I have asked to raise this issue on the Adjournment because things are becoming urgent in livestock breeding and on dairy and suckler farms in particular. I have made a submission to the Minister and have asked him to give it to the expert committee in place in his Department so that consideration can be given to resuming AI services at the earliest possible opportunity. It is something which has so far been advised against if not banned outright by the Minister and his Department for reasons which I fully understand and support. Although I am at one with the Minister in counselling caution in what we do in this area, we need to have a well-informed view on what we can do to permit the resumption of normal activities on farms to the extent that that is possible without running unnecessary risks. I proposed to the Minister that we should allow the resumption of AI services under controlled conditions by registered operators. My submission proposed that operators should have adequate disinfection equipment to be used when arriving at and leaving a farm. I proposed also that each farm visit be logged so that we can keep track of the movements.

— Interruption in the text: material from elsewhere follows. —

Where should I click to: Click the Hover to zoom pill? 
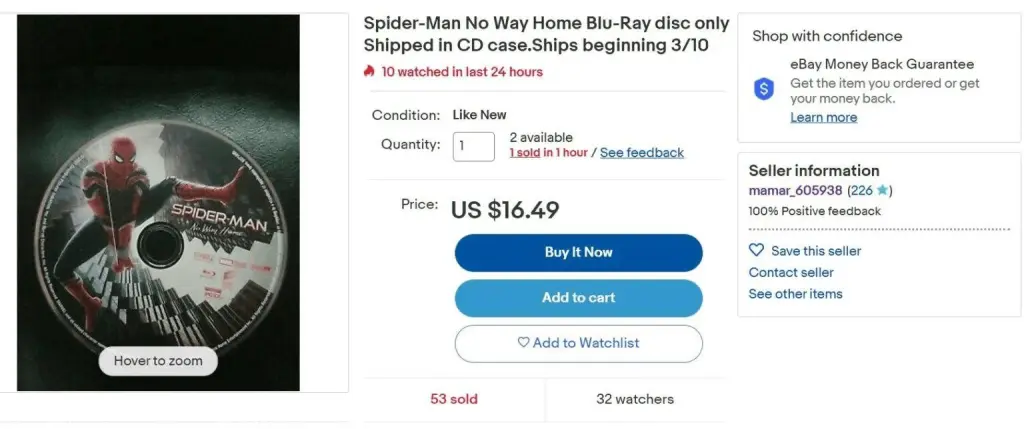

I proposed that each farmer using the service would be required to keep on farm a stock of single use protective clothing for the use of operators to be donned when the operator arrives and left on the farm when the operator leaves so that it can be disposed of in a proper way with the disposable equipment that the operator has used on visits to farms. In that way any risks involved from the kind of indirect contact between farms that would be in question here would be reduced.

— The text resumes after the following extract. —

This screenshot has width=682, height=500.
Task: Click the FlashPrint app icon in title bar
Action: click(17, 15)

The position has become urgent. We are well into the normal breeding season when farmers are beginning to think of getting their cows in calf and if operations are not resumed at this stage this could have an impact on the level of production for the coming year in the new milk season and in the suckler cow sector. I am encouraged in the proposal I have made by a submission from the AI Managers Association of Ireland. They have proposed a rigid system of controls, one of which is that farmers requesting the service would delay the call until it is absolutely necessary and that they have adequate disinfection procedures in place. They have proposed also that each inseminator would operate only in a defined geographical area to ensure we can keep track of the movements involved. They proposed that in addition to the normal disinfection procedures each inseminator would have with him portable disfection procedures to be used before and after each visit. They have proposed also that visits would not be made to farms where disinfection procedures on the farm of personnel and vehicles are not adequate. They have proposed that on each farm requesting a visit disposable anti-infection clothing would be available and that there would be an increased supply of approved disinfectant.

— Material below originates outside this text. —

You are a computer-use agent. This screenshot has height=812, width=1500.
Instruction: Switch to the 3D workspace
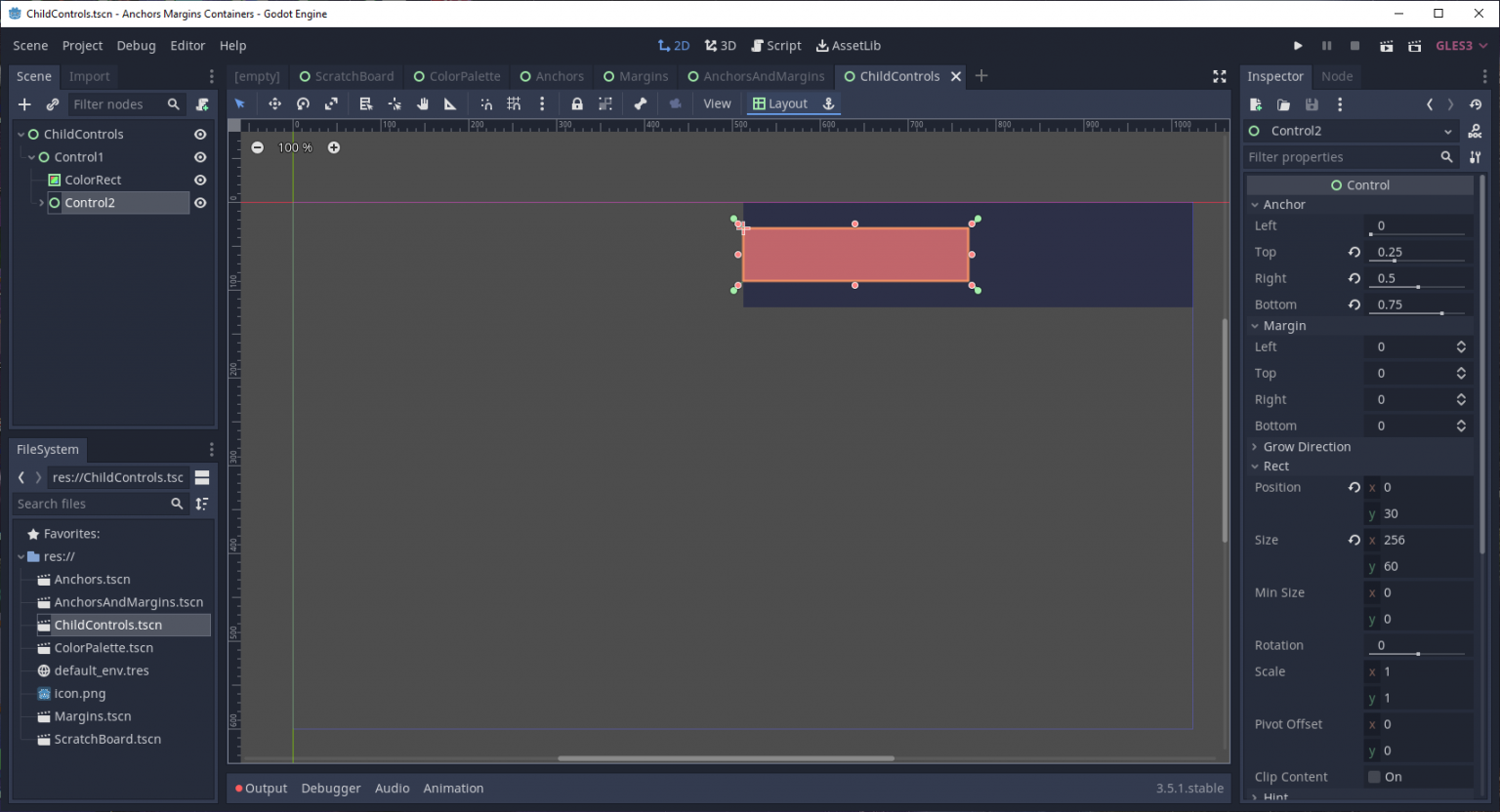coord(719,45)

The fear is, and this has been expressed to me and I am sure to the Minister also by many farmers, that if action is not taken now to resume these services under controlled conditions, these services will be provided and taken under uncontrolled conditions, perhaps by the DIY operators in the sector and by those operating in the black economy. That would be an undesirable development. I am sure the Minister will agree that if these services are to take place it is best that they should take place under agreed strict control conditions.
It has been announced this evening that it is the Minister's intention that these services should resume as from Easter Monday onwards. I do not know whether that is accurate but I hope it is. If we provide for the resumption of these services under properly controlled conditions we can keep the risk to the minimum level with which we can feel comfortable. I have asked that the expert committee carry out a risk assessment in a hard-headed way. I recommend to the Minister, and he may have done so already and in which case I congratulate and support him and ask for details, that this be carried out under strictly controlled conditions. If that is done and if we can take sensible controlled and well-judged measures to allow normal operations to resume, to the extent that that is possible under conditions with which we can feel comfortable, the Minister will find a ready response within the dairy industry generrally and the suckler industry.